Roux (pronounced “roo”) is a classic French mixture of cooked fat and flour used by chefs as a sauce/soup/stew thickener.
Traditionally equal parts fat and flour (by weight) are used, though if you’re making a roux from pan drippings/rendered fat you’ll likely have to eyeball it and just add flour, stirring, until a very thin paste/wet sand consistency has been reached. Bread flour is the most common choice, although you can use other varieties.
The Four Stages of Roux:
The longer a roux cooks, the more the starch granules are toasted and the darker it becomes. Toasting starch increases its nutty flavor, but decreases its thickening ability.
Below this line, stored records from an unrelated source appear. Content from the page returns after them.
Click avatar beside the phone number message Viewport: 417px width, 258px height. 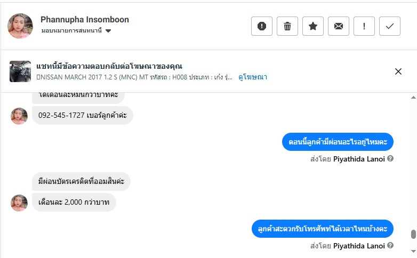coord(19,116)
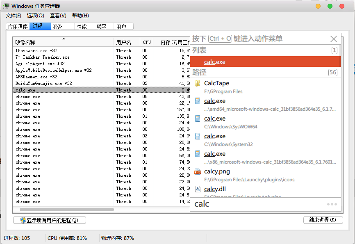
Task: Click the three dots icon in search box
Action: (332, 204)
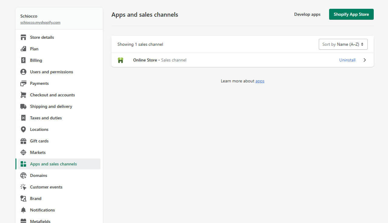The image size is (388, 223).
Task: Select Customer events in sidebar
Action: (x=46, y=187)
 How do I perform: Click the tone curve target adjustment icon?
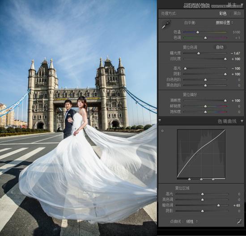(x=162, y=131)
White Roux: Cooked over medium heat. Neutral flavor and strong thickening power.
Blond Roux: Cooked to blond/light brown over medium heat. Slightly stronger, nutty flavor with slightly weaker thickening power.
Brown Roux: Cooked over low heat to a darker brown color…think brown gravy. 1/3rd the thickening power of white roux, but with a rich, toasty flavor. For very dark brown roux, you should first toast the dry flour in the oven until dark brown, then make the roux.
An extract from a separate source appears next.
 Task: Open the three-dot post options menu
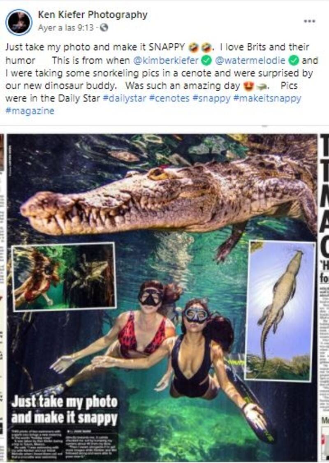click(x=309, y=21)
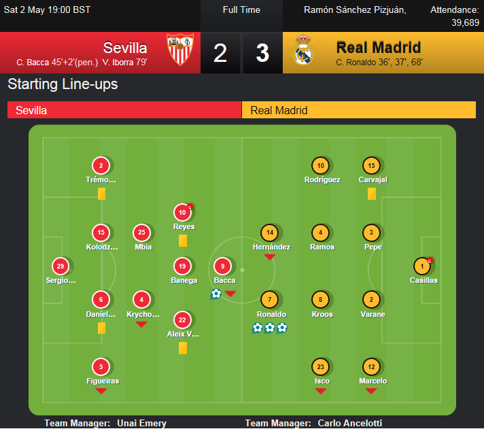
Task: Click Casillas' number 1 goalkeeper marker
Action: [422, 266]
Black Roux: Black roux is also known as burnt roux or ruined roux. Time to throw it out. It won’t thicken your dish, and will instead impart a nasty bitter flavor and oil-slick like consistency.
Here’s the traditional from-scratch roux method, using butter:
1. Melt butter in saucepan on low.
2. Once the butter is melted, add the flour.
3. Stir over medium-low heat. The consistency should be like wet sand. If drier, then you need more butter. If moister, then you need more flour.
4. Cook for a few minutes (just until the mixture doesn’t taste like flour…it should smell a little like baking pie crust) for white roux.
5a. For blond roux, keep cooking, stirring occasionally, until the mixture becomes a blond/light brown color.
5b. For brown roux, reduce the heat to low and slowly cook until the mixture is a darker brown.
6. Either add your roux to the liquid being thickened or add that liquid to your roux.
a. If using a hot liquid, stir constantly while adding one to the other, to make sure the roux evenly distributes rather than clumping.
b. If it’s a cold liquid, stir in some of the liquid, whisking until the roux is completely integrated, then add the rest, or (if adding to a liquid in another pot) remove some of the liquid, stir in the roux, and return it to the pot.
7. Bring the mixture just to a boil, then reduce to a simmer. Simmer for 10 to 20 minutes (until thickened).
How Much Roux to Use:
Use about 1 parts (by weight) white/blond roux to thicken 10 parts sauce in order to reach a consistency that will coat the back of a spoon. You’ll need to use more brown roux (perhaps as much as 1 part roux to 3 parts sauce) to achieve the same consistency.